La lotta contro le perdite d’acqua
L’ingresso dell’acqua è la principale causa per cui questi riscaldatori smettono di funzionare prematuramente. Per evitarlo, utilizziamo guarnizioni resistenti e componenti sigillati. Ma il vero segreto sta nel modo in cui vengono posizionati i cavi: li facciamo passare lontano da ogni punto in cui potrebbe cadere dell’acqua. Utilizziamo anche dei sigilli che impediscono al vapore di trasformarsi di nuovo in acqua sui contatti elettrici. È un dettaglio importante, ma fa la differenza tra un riscaldatore che dura anni e uno che smette di funzionare dopo pochi mesi.
Come affrontare la nebbia
Conoscete quella fastidiosa nebbia che si forma sugli specchi? Anche i riscaldatori ne sono colpiti. Quando l’umidità si attacca alle lenti, impedisce al calore di arrivare fino a noi. Per risolvere questo problema, progettiamo i riscaldatori in modo che rimangano abbastanza caldi all’esterno, così da tenere sotto controllo il punto di rugiada. Niente nebbia, niente macchie, e nessun ostacolo: si ottiene subito il calore desiderato.

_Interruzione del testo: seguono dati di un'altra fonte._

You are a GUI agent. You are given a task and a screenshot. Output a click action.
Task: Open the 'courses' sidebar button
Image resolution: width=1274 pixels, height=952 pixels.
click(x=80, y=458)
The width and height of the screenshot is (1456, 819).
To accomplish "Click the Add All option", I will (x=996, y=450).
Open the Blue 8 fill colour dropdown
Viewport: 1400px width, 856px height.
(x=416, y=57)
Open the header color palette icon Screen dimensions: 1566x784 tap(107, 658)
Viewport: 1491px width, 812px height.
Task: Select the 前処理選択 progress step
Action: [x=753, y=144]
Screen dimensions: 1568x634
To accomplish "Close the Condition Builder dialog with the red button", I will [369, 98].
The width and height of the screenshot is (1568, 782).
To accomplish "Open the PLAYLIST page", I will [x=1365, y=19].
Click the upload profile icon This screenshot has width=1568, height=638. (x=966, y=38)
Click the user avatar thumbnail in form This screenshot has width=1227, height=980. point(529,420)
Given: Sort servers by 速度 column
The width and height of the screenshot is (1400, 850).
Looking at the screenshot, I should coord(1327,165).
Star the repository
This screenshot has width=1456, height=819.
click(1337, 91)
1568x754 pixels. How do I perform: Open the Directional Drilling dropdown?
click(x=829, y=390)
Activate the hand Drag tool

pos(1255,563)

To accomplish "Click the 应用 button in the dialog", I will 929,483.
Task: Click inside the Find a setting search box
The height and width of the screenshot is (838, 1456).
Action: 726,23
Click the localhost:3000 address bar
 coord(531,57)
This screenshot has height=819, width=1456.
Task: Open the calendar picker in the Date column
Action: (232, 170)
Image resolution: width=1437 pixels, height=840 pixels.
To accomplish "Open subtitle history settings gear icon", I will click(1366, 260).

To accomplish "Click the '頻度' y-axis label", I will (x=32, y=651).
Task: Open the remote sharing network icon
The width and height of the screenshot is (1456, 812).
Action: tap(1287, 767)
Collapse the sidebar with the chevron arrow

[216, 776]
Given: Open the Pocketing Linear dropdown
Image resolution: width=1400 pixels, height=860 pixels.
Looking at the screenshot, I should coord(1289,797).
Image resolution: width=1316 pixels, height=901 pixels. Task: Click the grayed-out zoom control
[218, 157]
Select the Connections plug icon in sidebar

Un consiglio sull’installazione
C’è però un problema quando si sigilla qualcosa in modo troppo stretto: mentre il calore viene irradiato verso l’esterno, i componenti interni, come i driver e i cavi elettrici, possono surriscaldarsi all’interno del dispositivo. Per questo motivo, non bisogna installare il riscaldatore in un angolo stretto e senza ventilazione. È necessario lasciare un po’ di spazio tra il dispositivo e il muro, in modo che possa “respirare”. Se lo si monta direttamente contro il muro, senza alcuna ventilazione, i componenti interni si surriscalderanno rapidamente, causando il guasto del dispositivo. Finché c’è un po’ di aria, questi dispositivi sono in grado di resistere a tali condizioni.